Merge and Subarray Problem


#1

Hi Experts,
I’m having a problem with merge + subarray, seems the order of merge and subarray change the result. Example below:

Say I have 2 arrays with identical schema, that are sparsely populated, each with different data.

$ iquery -aq "show(tmp1)"
[("tmp1<a_RA:float NULL,a_DEC:float NULL,a_ID:int32 NULL,b_RA:float NULL,b_DEC:float NULL,b_ID:int32 NULL> [RAVAL(int32)=36001,1800,300,DECVAL(int32)=18001,900,150]")]

$ iquery -aq "show(tmp2)"
[("tmp2<a_RA:float NULL,a_DEC:float NULL,a_ID:int32 NULL,b_RA:float NULL,b_DEC:float NULL,b_ID:int32 NULL> [RAVAL(int32)=36001,1800,300,DECVAL(int32)=18001,900,150]")]

Then in one small section of these 2 arrays, there are some objects:

$ iquery -aq "subarray(tmp1,19320,14340,19330,14350)"

[[{0,0}(),{0,1}(),{0,2}(),{0,3}(),{0,4}(),{1,0}(),{1,1}(),{1,2}(),{1,3}(),{1,4}(),{2,0}(),{2,1}(),{2,2}(),{2,3}(193.266,53.4889,8688,null,null,null),{2,4}()]]

$ iquery -aq "subarray(tmp2,19320,14340,19330,14350)"

[[{0,0}(),{0,1}(),{0,2}(),{0,3}(),{0,4}(),{1,0}(),{1,1}(),{1,2}(),{1,3}(),{1,4}(),{2,0}(),{2,1}(null,null,null,193.237,53.4576,8688),{2,2}(),{2,3}(),{2,4}()]]

Now is the interesting part, if I do subarray first, then merge, I get the desired outcome of merge: having 2 filled cells in the merged array.

$iquery -aq "merge(subarray(tmp1,19320,14340,19330,14350),subarray(tmp2,19320,14340,19330,14350))"
[[{0,0}(),{0,1}(),{0,2}(),{0,3}(),{0,4}(),{1,0}(),{1,1}(),{1,2}(),{1,3}(),{1,4}(),{2,0}(),{2,1}(null,null,null,193.237,53.4576,8688),{2,2}(),{2,3}(193.266,53.4889,8688,null,null,null),{2,4}()]]

However, if I do merge(tmp1,tmp2) 1st then subarray, I only get the object that was in tmp1:

$ iquery -aq "subarray(merge(tmp1,tmp2),19320,14340,19330,14350)" [[{0,0}(),{0,1}(),{0,2}(),{0,3}(),{0,4}(),{1,0}(),{1,1}(),{1,2}(),{1,3}(),{1,4}(),{2,0}(),{2,1}(),{2,2}(),{2,3}(193.266,53.4889,8688,null,null,null),{2,4}()]]

And as expected, if I swap the order of tmp1 and tmp2 in merge, I get the object that was in tmp2:

$ iquery -aq "subarray(merge(tmp2,tmp1),19320,14340,19330,14350)"
[[{0,0}(),{0,1}(),{0,2}(),{0,3}(),{0,4}(),{1,0}(),{1,1}(),{1,2}(),{1,3}(),{1,4}(),{2,0}(),{2,1}(null,null,null,193.237,53.4576,8688),{2,2}(),{2,3}(),{2,4}()]]

Can you help explain why?

What is the correct way to do it if I want to merge tmp1 and tmp2?

Thanks

-Yushu


#2

Yushu, in this case, you are hitting the problem where non-integer dimensions don’t work with merge. If you cast your RAVAL and DECVAL to int64 and declare them as [RAVAL=0:3600,1800,300,…] I’m certain the problem will go away.

In scidb if a dimension is not int64, it’s assumed “non integer”. That means scidb creates a special hidden array that holds the dimension values and uses a lookup table to find them.
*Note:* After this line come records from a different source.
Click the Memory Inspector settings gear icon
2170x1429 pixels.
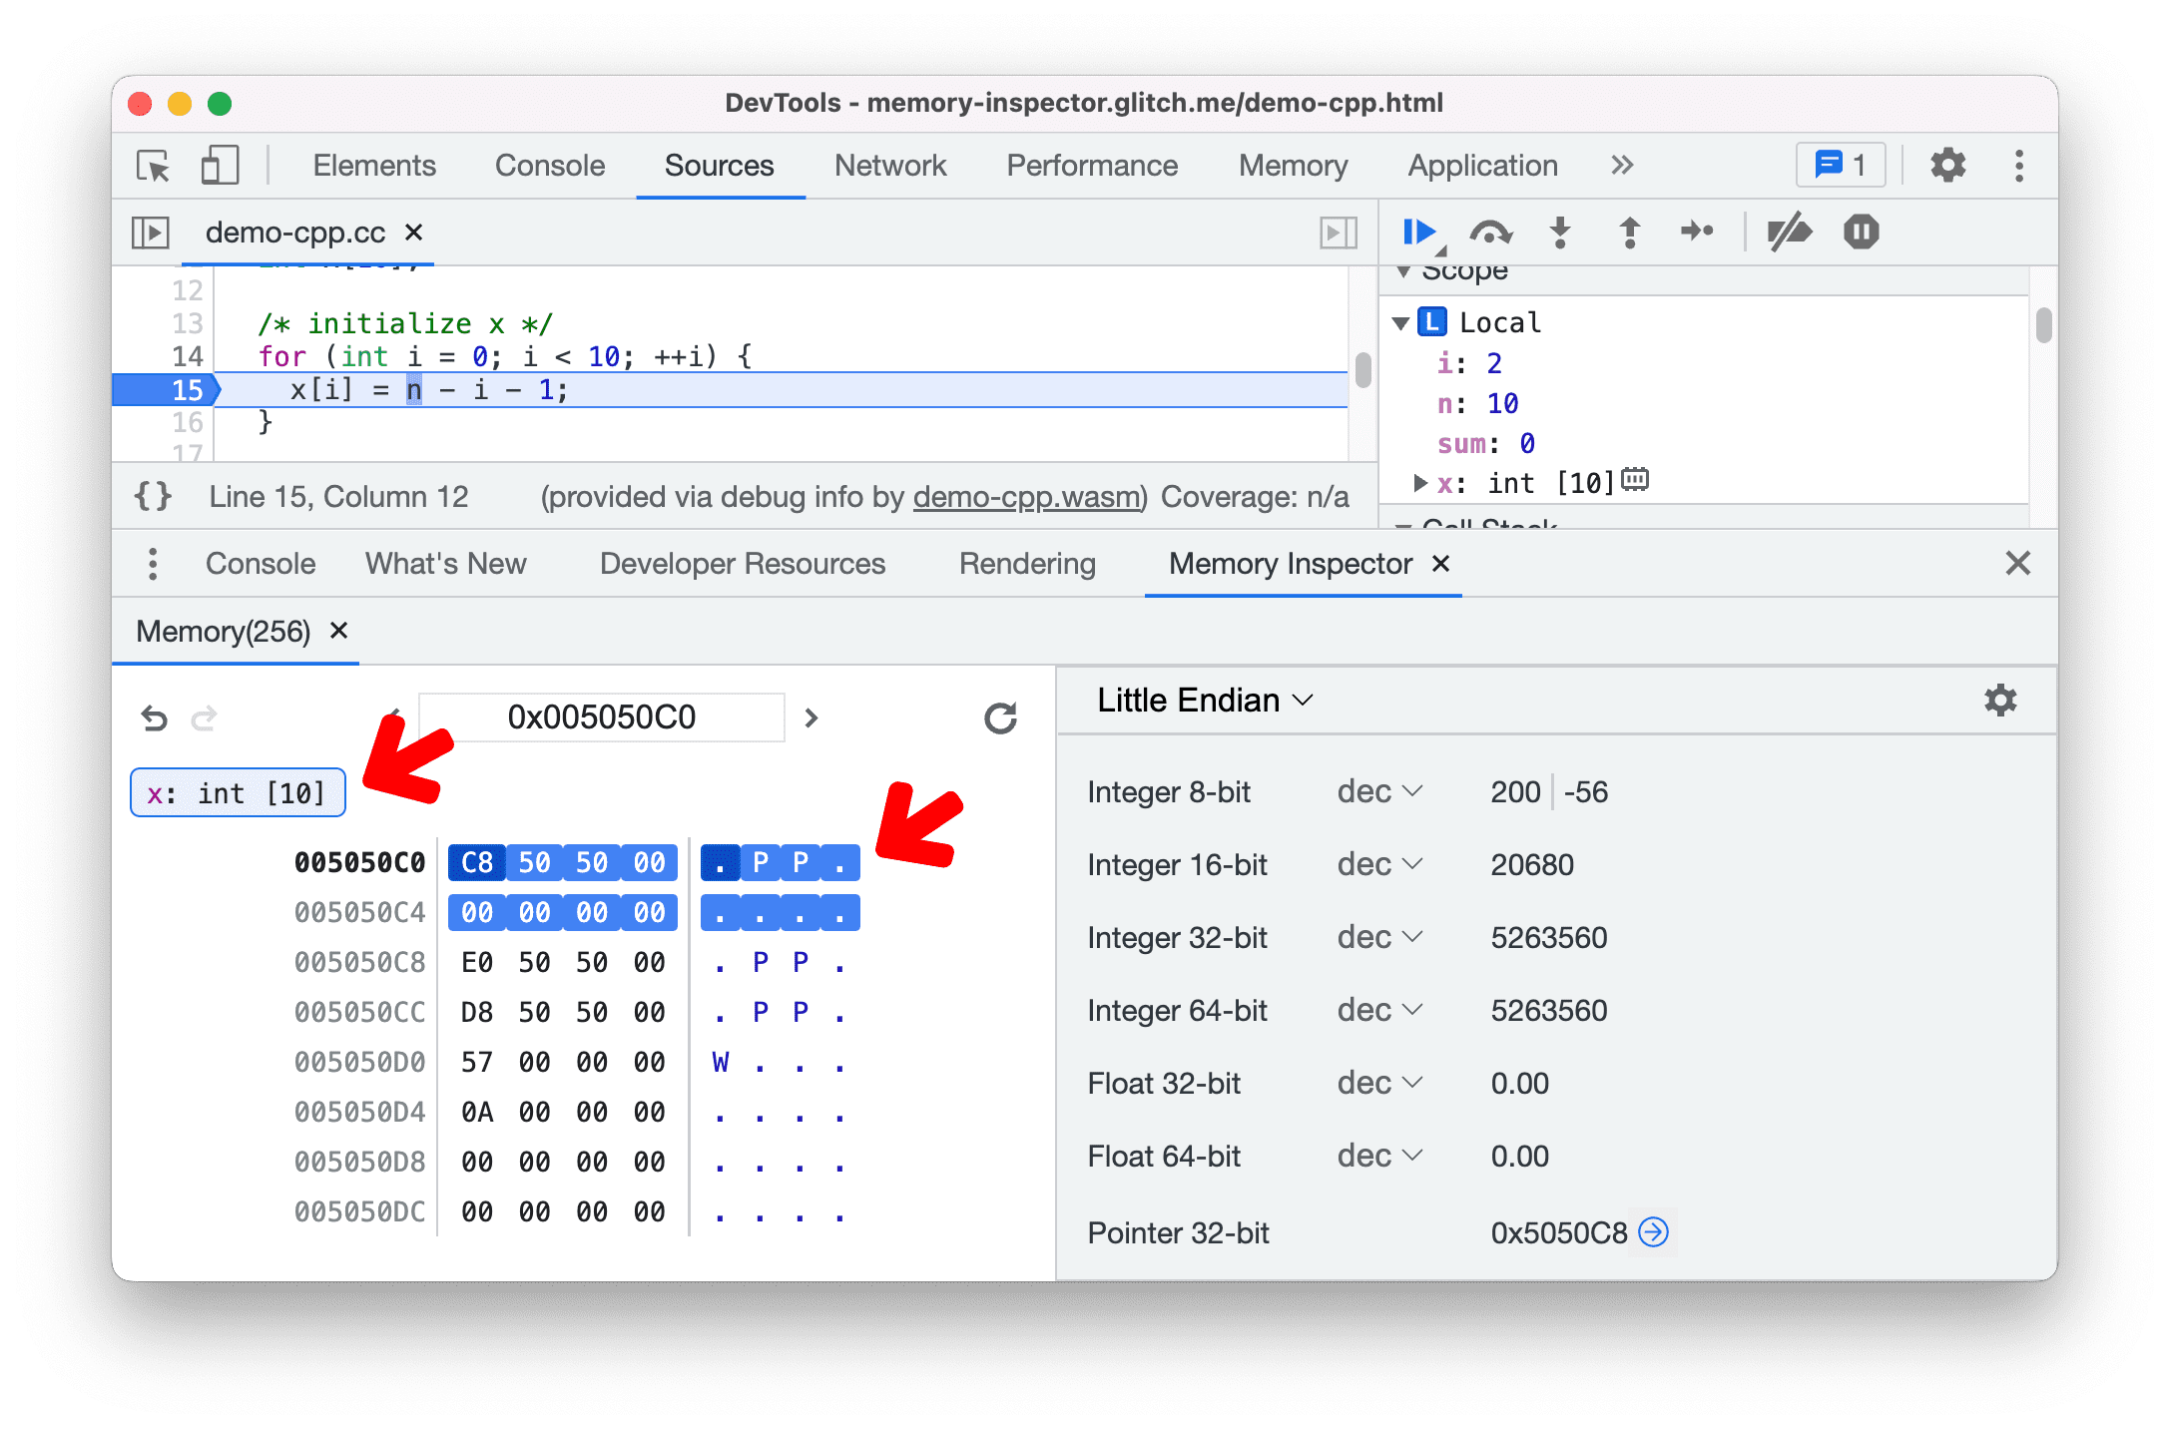click(x=1999, y=701)
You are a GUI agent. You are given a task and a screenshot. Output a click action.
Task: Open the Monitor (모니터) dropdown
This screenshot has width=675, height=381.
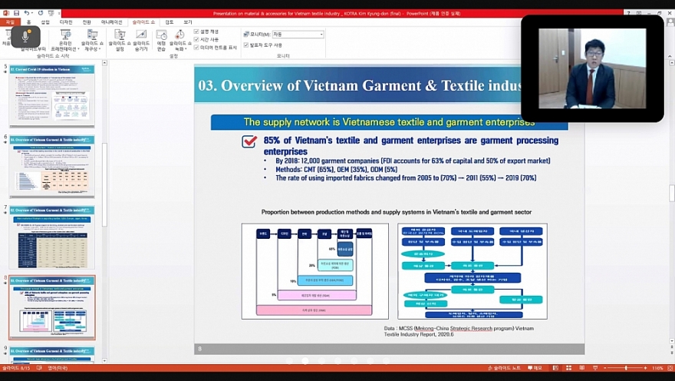pos(321,35)
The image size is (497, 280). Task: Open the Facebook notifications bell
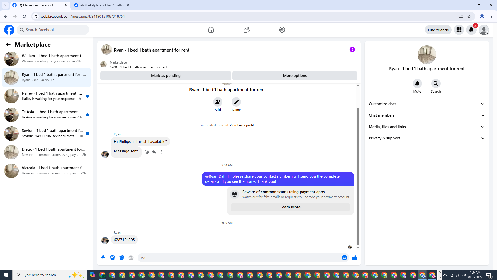[471, 30]
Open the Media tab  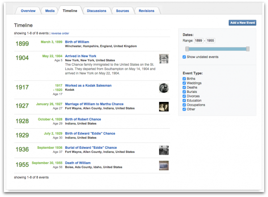coord(50,11)
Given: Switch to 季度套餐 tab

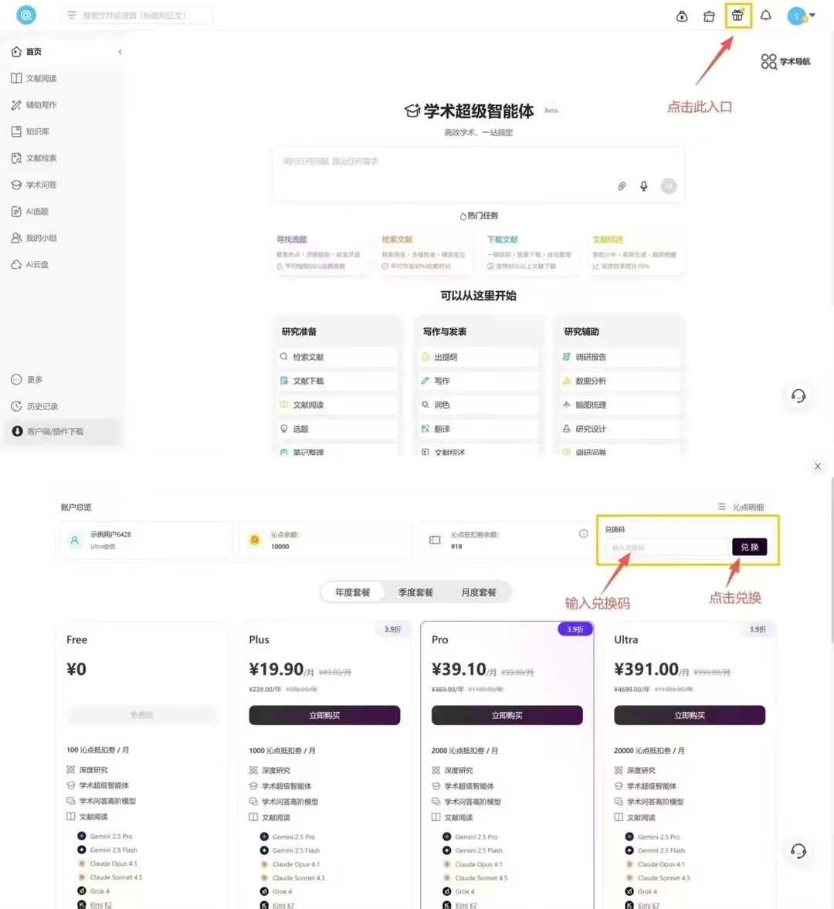Looking at the screenshot, I should (x=415, y=592).
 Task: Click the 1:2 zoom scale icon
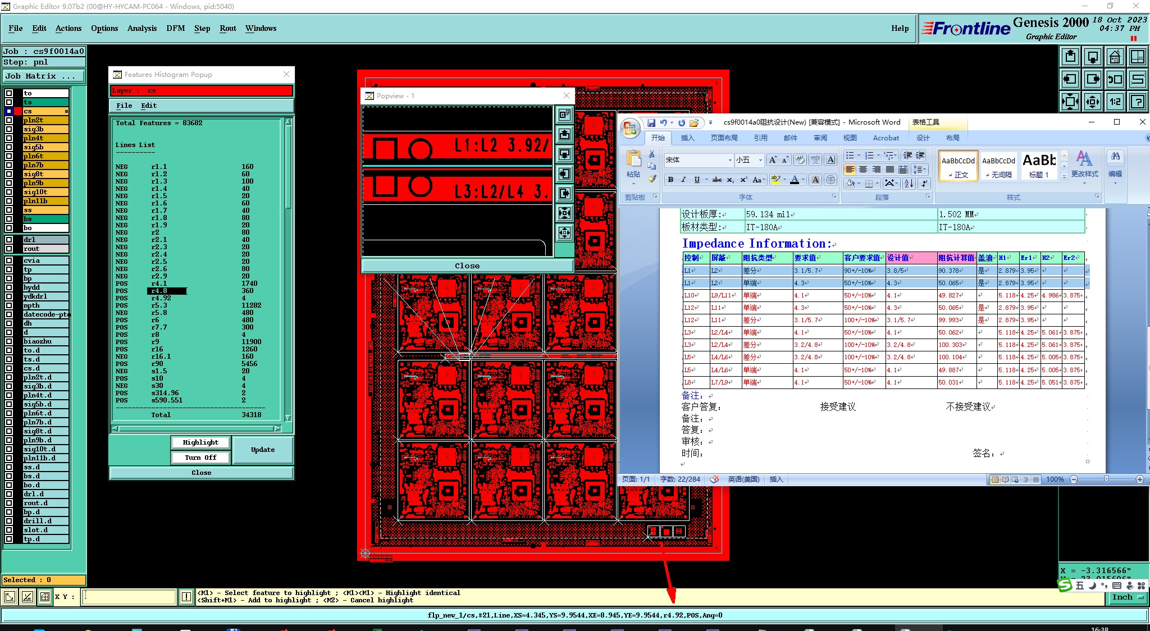coord(1115,102)
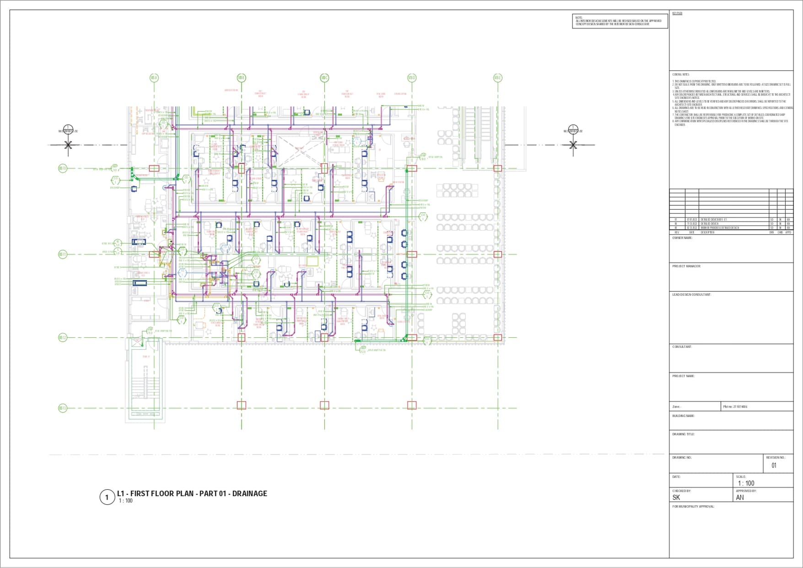Select the Scale 1 : 100 field
The width and height of the screenshot is (803, 568).
tap(746, 483)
This mechanism is necessary if you want your dimensions to be strings or doubles. But in your case you have int32. In fact – there is really NEVER a reason to declare dimensions to be int32 (or (u)int16 or (u)int8). For this case just use int64. Their values are not stored so there is no loss of space.

We are still working on non-integer dimensions (NIDs we call them) and properly handling them in all operators.